| Work item |
What is the number of lines in the data that hold the string "Viewport"? Reply with that number only.

| Extracted records |
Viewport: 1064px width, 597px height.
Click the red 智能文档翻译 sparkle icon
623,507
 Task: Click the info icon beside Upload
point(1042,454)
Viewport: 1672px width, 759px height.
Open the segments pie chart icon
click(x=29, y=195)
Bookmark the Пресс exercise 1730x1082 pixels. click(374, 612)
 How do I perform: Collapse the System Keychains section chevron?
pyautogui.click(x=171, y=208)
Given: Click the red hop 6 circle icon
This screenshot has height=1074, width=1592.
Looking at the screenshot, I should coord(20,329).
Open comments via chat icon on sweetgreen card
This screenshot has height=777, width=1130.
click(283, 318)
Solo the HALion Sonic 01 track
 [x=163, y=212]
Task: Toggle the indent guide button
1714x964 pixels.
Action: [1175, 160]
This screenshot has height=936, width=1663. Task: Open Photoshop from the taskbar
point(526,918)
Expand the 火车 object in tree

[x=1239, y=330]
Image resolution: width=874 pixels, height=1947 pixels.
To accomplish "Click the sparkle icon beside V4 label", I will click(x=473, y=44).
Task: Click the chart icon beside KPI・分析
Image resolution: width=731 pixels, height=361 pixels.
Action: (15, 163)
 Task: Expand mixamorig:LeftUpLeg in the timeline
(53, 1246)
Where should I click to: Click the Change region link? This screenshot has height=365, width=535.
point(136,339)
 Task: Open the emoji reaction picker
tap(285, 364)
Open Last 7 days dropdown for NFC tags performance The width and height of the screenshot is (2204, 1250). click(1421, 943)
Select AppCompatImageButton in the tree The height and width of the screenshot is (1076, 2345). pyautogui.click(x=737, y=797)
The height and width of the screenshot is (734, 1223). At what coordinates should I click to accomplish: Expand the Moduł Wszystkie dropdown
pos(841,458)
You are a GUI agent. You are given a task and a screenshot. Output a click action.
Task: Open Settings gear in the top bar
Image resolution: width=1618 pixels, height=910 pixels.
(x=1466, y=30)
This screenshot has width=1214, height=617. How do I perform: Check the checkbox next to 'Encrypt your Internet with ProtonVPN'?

| Task answer |
2